The affinity group could easily be regarded as a new type of extended family, in which kinship ties are replaced by deeply empathetic human relationships—relationships nourished by common revolutionary ideas and practice. Long before the word "tribe" gained popularity in the American counterculture, the Spanish anarchists called their congresses asambleas de las tribus—assemblies of the tribes. Each affinity group is deliberately kept small to allow for the greatest degree of intimacy between those who compose it. Autonomous, communal and directly democratic, the group combines revolutionary theory with revolutionary lifestyle in its everyday behavior. It creates a free space in which revolutionaries can remake themselves individually, and also as social beings.

Affinity groups are intended to function as catalysts within the popular movement, not as "vanguards"; they provide initiative and consciousness, not a "general staff" and a source of "command." The groups proliferate on a molecular level and they have their own "Brownian movement." Whether they link together or separate is determined by living situations, not by bureaucratic fiat from a distant center. Under conditions of political repression, affinity groups are highly resistant to police infiltration. Owing to the intimacy of the relationships between the participants, the groups are often difficult to penetrate and, even if penetration occurs, there is no centralized apparatus to provide the infiltrator with an overview of the movement as a whole. Even under such demanding conditions, affinity groups can still retain contact with each other through their periodicals and literature.
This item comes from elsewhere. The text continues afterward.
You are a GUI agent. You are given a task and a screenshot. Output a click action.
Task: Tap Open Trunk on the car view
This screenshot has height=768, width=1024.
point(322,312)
During periods of heightened activity, on the other hand, nothing prevents affinity groups from working together closely on any scale required by a living situation. They can easily federate by means of local, regional or national assemblies to formulate common policies and they can create temporary action committees (like those of the French students and workers in 1968) to coordinate specific tasks. Affinity groups, however, are always rooted in the popular movement. Their loyalties belong to the social forms created by the revolutionary people, not to an impersonal bureaucracy. As a result of their autonomy and localism, the groups can retain a sensitive appreciation of new possibilities. Intensely experimental and variegated in lifestyles, they act as a stimulus on each other as well as on the popular movement. Each group tries to acquire the resources needed to function largely on its own. Each group seeks a rounded body of knowledge and experience in order to overcome the social and psychological limitations imposed by bourgeois society on individual development. Each group, as a nucleus of consciousness and experience, tries to advance the spontaneous revolutionary movement of the people to a point where the group can finally disappear into the organic social forms created by the revolution.